» REQUIRED WORK:
Every entry must be set down exactly in the answer; no pictures should appear.

[Source records]
* * * * * * * * *
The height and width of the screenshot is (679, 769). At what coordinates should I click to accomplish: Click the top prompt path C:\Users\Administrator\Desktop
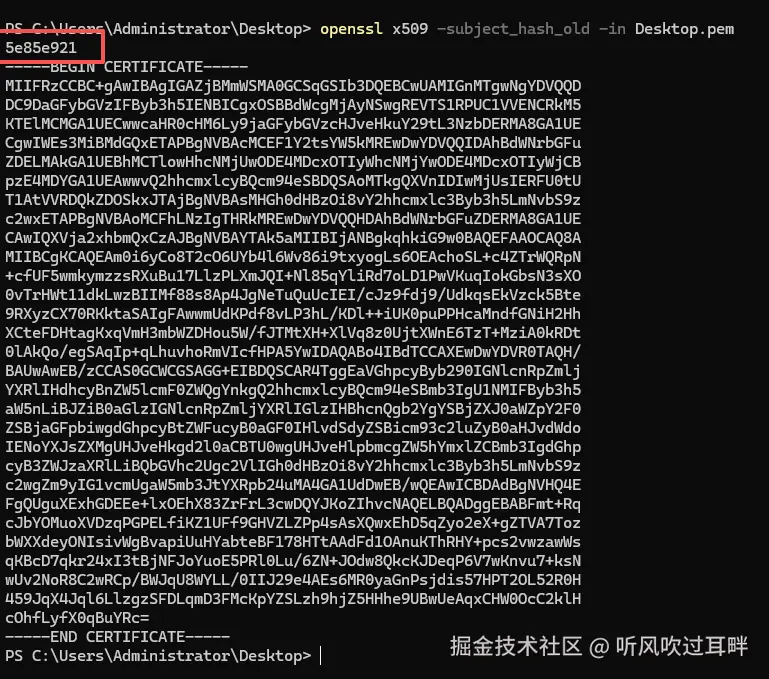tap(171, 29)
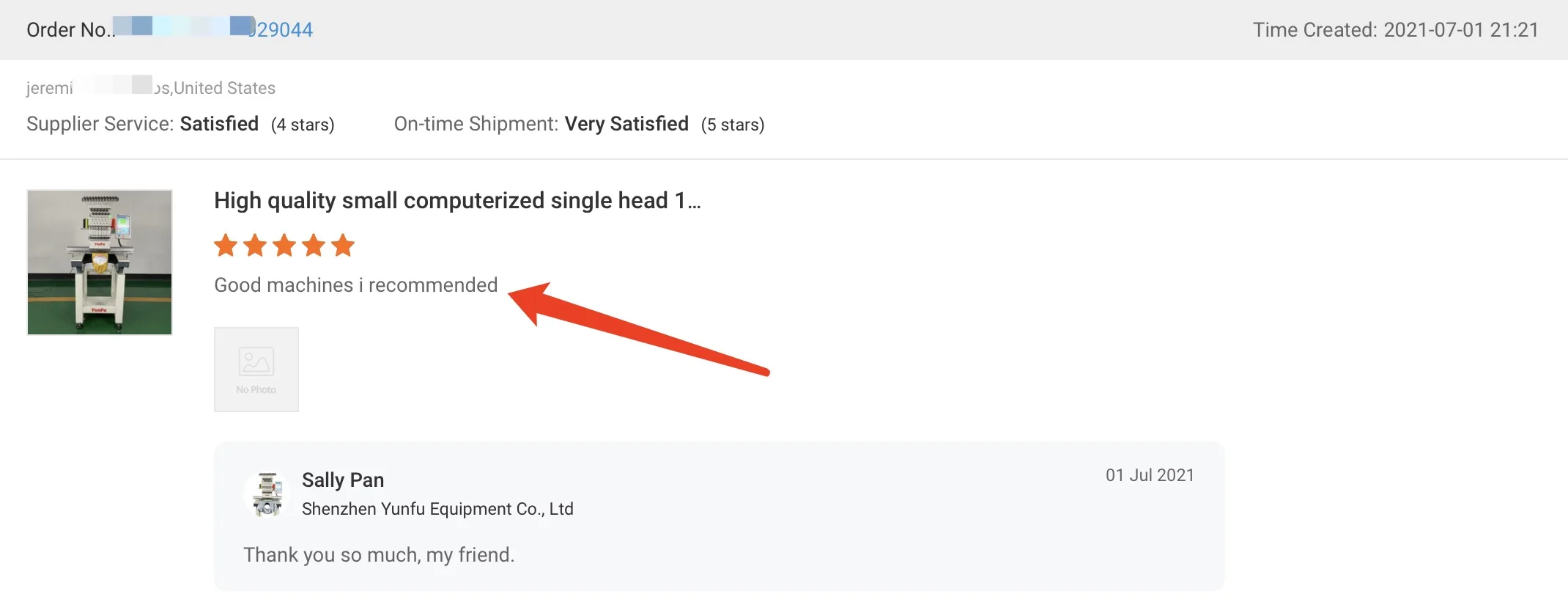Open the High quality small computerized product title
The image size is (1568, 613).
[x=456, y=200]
* * * * * * * * *
» PROBLEM SOLUTION:
The height and width of the screenshot is (679, 769). At what coordinates should I click to accomplish: Click the top prompt path C:\Users\Administrator\Desktop
tap(171, 29)
Open the High quality small computerized product title
The image size is (1568, 613).
[x=456, y=200]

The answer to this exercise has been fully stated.